Sliding Window Maximum
Given an array nums, there is a sliding window of size k which is moving from the very left of the array to the very right. You can only see the k numbers in the window. Each time the sliding window moves right by one position.

For example,
Given nums = [1,3,-1,-3,5,3,6,7], and k = 3.

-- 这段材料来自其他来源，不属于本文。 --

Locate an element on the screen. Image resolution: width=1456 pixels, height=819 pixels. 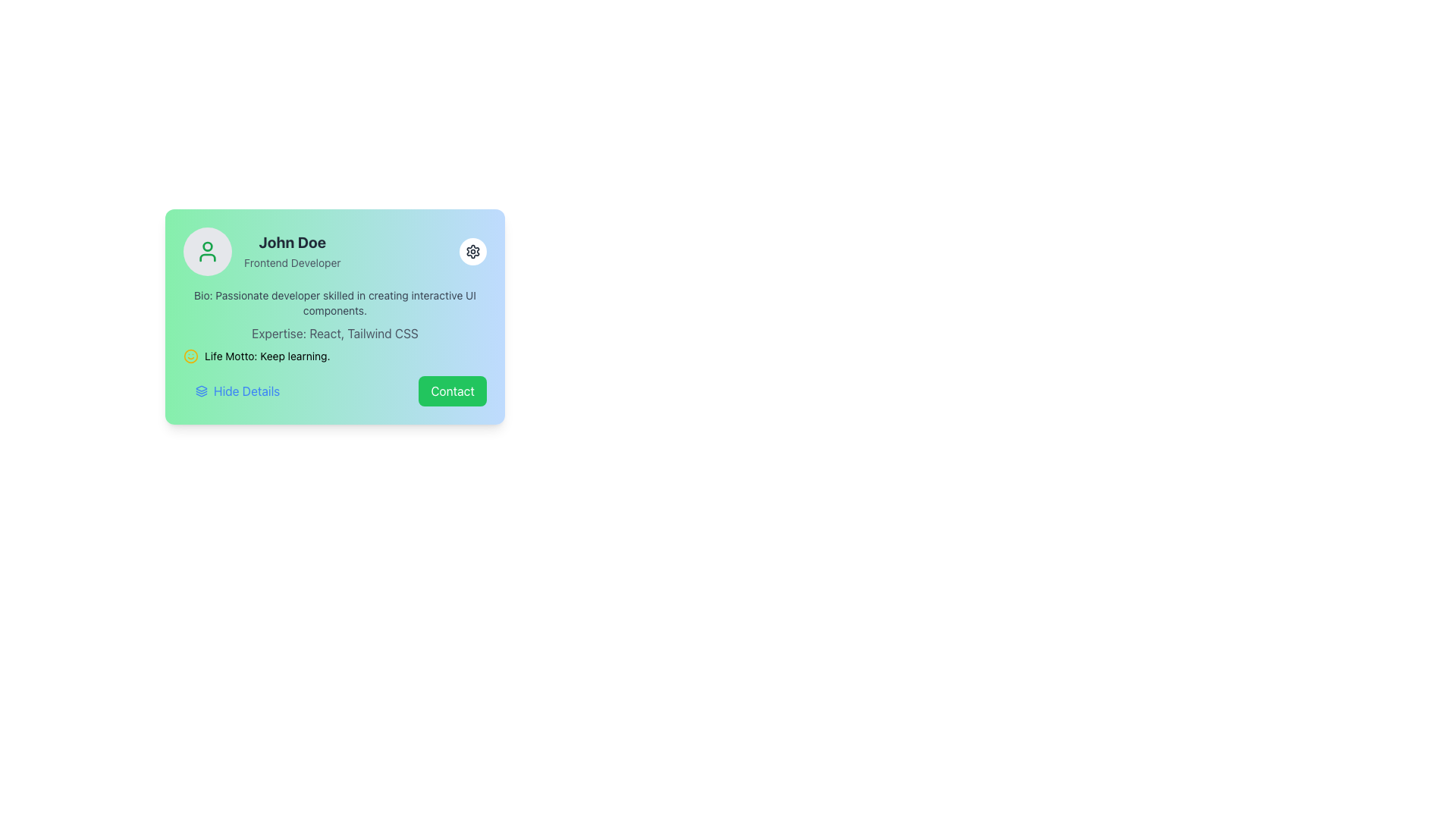
the Profile card, which includes the name, professional title, biography, areas of expertise, and life motto, located at the specified coordinates is located at coordinates (334, 315).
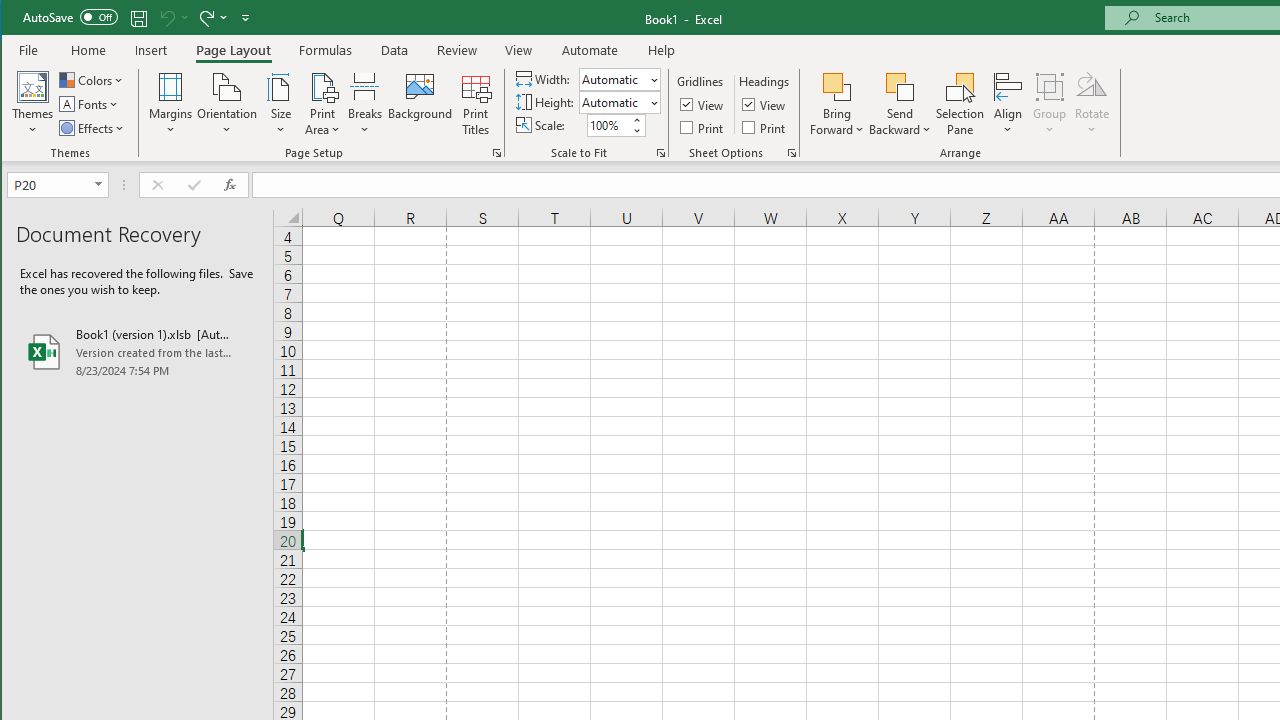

Window position                Max
---------------               -----
[1  3  -1] -3  5  3  6  7       3
1 [3  -1  -3] 5  3  6  7       3
1  3 [-1  -3  5] 3  6  7       5
1  3  -1 [-3  5  3] 6  7       5
1  3  -1  -3 [5  3  6] 7       6
1  3  -1  -3  5 [3  6  7]      7
return [3,3,5,5,6,7]

题目的意思是给定一个数组，一个长度为k的滑动窗口，从数组的最左边滑动到最右边，每次移动一个位置，找出每次窗口中最大的元素。这道题我们可以通过维护一个最大值的下标maxIndex，和一个最大值max来解决。遍历数组，每当窗口滑动后，我们通过最大值的下标来判断最大值元素是否还在窗口中，如果在，就只比较最大值和当前值就可以，做相应的处理；如果最大值元素不在窗口中，那我们就从这个窗口中找出最大值，时间复杂为O(k)，这样总的时间复杂度为O(nk)。代码如下：

public class Solution {
    public int[] maxSlidingWindow(int[] nums, int k) {
        if(nums == null || nums.length == 0) return new int[0];
        if(k == 1) return nums;
        int maxIndex = 0;
        int max = Integer.MIN_VALUE;
        int index = 0;
        int[] result = new int[nums.length - k + 1];
        
        for(int i = 0; i < nums.length - k + 1; i++) {
            if(i == 0 || maxIndex == i - 1) {
                max = Integer.MIN_VALUE;
                for(int j = i; j < i + k; j++) {
                    if(nums[j] > max) {
                        max = nums[j];
                        maxIndex = j;
                    }
                }
            } else {
                if(nums[i + k - 1] > max) {
                    max = nums[i + k - 1];
                    maxIndex = i + k - 1;
                }
            }
            result[index ++] = max;
        }
        return result;
    }
}